[svlug] Procmail (spam) rule for junk tag gaps?

Karsten M. Self kmself at ix.netcom.com
Wed May 14 11:54:02 PDT 2003

I'm getting spam slipping through spamassassin formatted as HTML email
with junk tags, eg:

    P<k0kaymf1bqxcoz2>en<kh544d1za2fui>is En<kzemikh20yhnqa2>larg<krv7w8h3p9
    maz>eme<kbmd107sgr8u>nt Pi<kagxhc6btb55l1n>ll On The Ma<kz69gfa28awdh>rk

...that's a typical "enlargement" spam message.

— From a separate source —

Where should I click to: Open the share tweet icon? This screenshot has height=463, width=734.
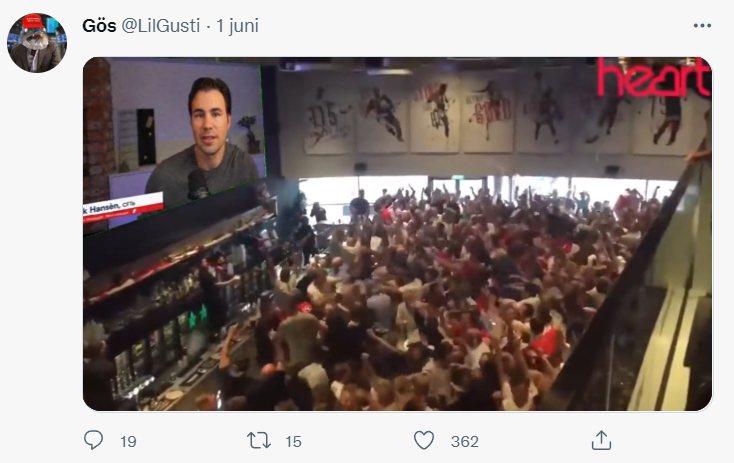tap(601, 441)
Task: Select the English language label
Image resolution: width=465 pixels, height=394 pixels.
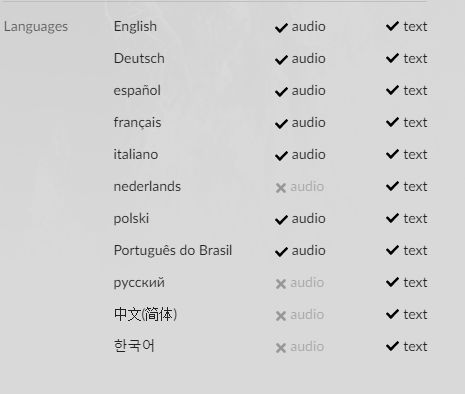Action: pyautogui.click(x=135, y=27)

Are there any procmail geniuses who could give a tip on how to filter
same?  The mail has a very high tag-to-text ratio, and the tags seem not
to have much/any whitespace.  Hmm... 

One source of inspiration is the Chinese character filters I'm using
(the original site is now offline), example:

# To allow _more_ high-bit chars, *decrease* the weight for high-bit lines.
# To allow _fewer high-bit chars, *increase* the weight for high-bit lines.
# Weight is 1/(percent high-bit), e.g.:  1/(0.05) = 20.
# Arbitrarally require message to be at least 3200 bytes to trip filter
# (to exclude short messages w/funky sigs).  This is about 4 lines of
# text.

* > 3200
* -1^1 .
*  2^1 =[0-9A-F][0-9A-F]
* 10^1 [ ¡¢£¤¥¦§¨©ª«¬­®¯°±²³´µ¶·¸¹º»¼½¾¿]
* 10^1 [àáâãäåæçèéêëìíîïðñòóôõö÷øùúûüýþÿ]
* 10^1 =[A-F][0-9A-F]

(The above includes extended charset characters and may not display

This uses weighting to count characters in a message and only trip if
the total amount of high-characterset characters exceeds a minimum.